Data extracted from a collection:
● ● ● ●

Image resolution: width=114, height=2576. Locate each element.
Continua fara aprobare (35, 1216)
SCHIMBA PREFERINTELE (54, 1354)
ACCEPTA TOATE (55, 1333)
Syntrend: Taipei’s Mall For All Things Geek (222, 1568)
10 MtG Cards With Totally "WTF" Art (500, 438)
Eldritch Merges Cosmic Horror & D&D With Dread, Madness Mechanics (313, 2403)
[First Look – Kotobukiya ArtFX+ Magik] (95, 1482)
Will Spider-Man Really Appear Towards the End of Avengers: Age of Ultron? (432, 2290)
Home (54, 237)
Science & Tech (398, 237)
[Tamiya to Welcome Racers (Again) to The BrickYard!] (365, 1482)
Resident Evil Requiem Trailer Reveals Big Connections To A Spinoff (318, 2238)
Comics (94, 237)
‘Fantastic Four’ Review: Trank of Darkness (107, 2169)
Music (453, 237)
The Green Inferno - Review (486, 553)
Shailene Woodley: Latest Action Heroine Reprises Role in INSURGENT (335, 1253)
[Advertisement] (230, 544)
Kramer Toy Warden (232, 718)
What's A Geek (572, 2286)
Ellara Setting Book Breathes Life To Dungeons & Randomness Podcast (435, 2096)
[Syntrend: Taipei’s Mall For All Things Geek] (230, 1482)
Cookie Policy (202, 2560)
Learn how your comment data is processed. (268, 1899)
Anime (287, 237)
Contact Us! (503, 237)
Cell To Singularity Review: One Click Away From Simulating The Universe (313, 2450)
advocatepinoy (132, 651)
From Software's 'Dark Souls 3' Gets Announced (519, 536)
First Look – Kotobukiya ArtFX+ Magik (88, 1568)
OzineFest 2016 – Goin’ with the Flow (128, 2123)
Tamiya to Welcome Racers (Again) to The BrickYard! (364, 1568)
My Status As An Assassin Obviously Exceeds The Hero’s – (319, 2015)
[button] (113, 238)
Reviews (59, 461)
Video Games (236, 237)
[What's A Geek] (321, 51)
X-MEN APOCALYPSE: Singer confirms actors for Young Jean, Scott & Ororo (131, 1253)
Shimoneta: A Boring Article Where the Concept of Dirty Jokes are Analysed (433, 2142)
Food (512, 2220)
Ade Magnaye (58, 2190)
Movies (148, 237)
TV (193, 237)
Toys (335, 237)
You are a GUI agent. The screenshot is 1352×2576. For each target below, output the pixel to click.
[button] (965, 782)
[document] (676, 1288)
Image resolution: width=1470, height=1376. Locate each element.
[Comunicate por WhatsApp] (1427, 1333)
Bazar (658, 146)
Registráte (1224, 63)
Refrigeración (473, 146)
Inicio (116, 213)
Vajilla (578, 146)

● ● ● ●

■ THE TASK ■
Copy the entries word for word. Start at the first line and end with the line containing "[First Look –".

■ EXERCISE RESULT ■
Image resolution: width=114, height=2576. Locate each element.
Continua fara aprobare (35, 1216)
SCHIMBA PREFERINTELE (54, 1354)
ACCEPTA TOATE (55, 1333)
Syntrend: Taipei’s Mall For All Things Geek (222, 1568)
10 MtG Cards With Totally "WTF" Art (500, 438)
Eldritch Merges Cosmic Horror & D&D With Dread, Madness Mechanics (313, 2403)
[First Look – Kotobukiya ArtFX+ Magik] (95, 1482)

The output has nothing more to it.